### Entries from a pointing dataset
———

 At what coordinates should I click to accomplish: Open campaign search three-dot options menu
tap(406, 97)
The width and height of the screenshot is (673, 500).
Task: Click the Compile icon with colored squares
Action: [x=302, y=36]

———

### Given problem
Gather every line of the entries above that contains the word "search", and list them in their original order.

### The answer
 At what coordinates should I click to accomplish: Open campaign search three-dot options menu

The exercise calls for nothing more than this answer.